Parents who conceive during winter are more likely to produce skinny children.
Scientists have linked cold weather conception to larger amounts of brown adipose tissue (BAT) in both mice and humans, according to findings published in Nature Medicine.
Only small amounts of the calorie-burning brown fat are found in human adults, mainly under the tongue, around the collar bone and along the spine.
Unlike white fat, which is linked to illness including heart disease and cancer, BAT burns calories by generating heat.
“Taken together, our results indicate that in humans and in mice, seasonal or experimental CE induces an epigenetic programming of the sperm such that the offspring harbour hyperactive BAT and an improved adaptation to overnutrition and hypothermia,” the study concluded.
Swiss scientists analysed CT scans of 8400 adults and compared those conceived during the cooler months to those born in the warmer months.
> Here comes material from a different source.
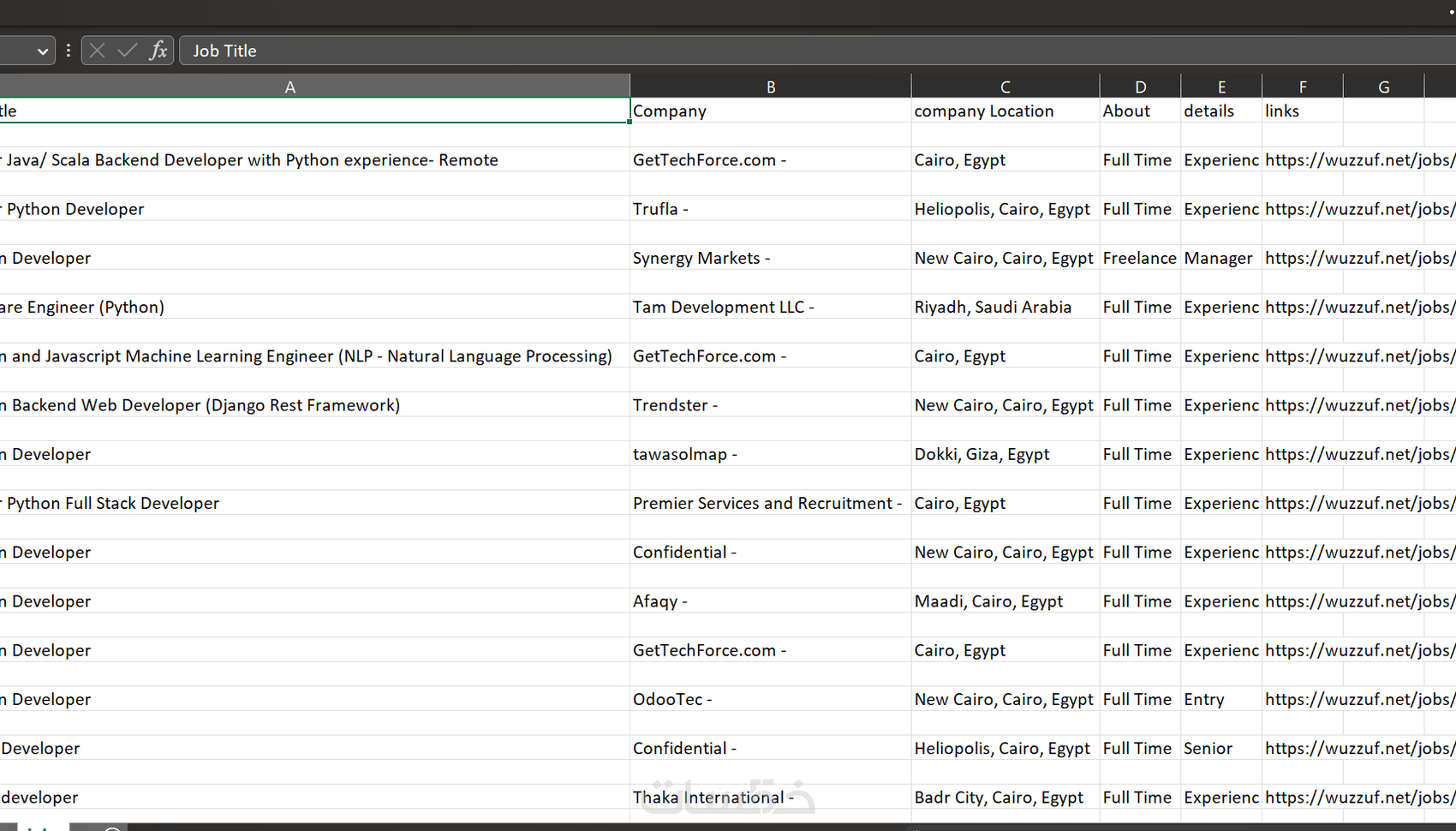Screen dimensions: 1456x831
Task: Select column B header
Action: point(771,87)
They found the first group had a greater amount of brown fat than the second lot.
Professor Christian Wolfrum at Zurich’s ETH university who led the research said that previous research has found that people in cold regions have particularly high levels of BAT.
Professor Wolfrum said: “Until now, the assumption was that this had something to do with the temperatures people experienced during their lifetime.
“But our observations suggest that temperatures prior to conception might also affect later levels of brown fat.”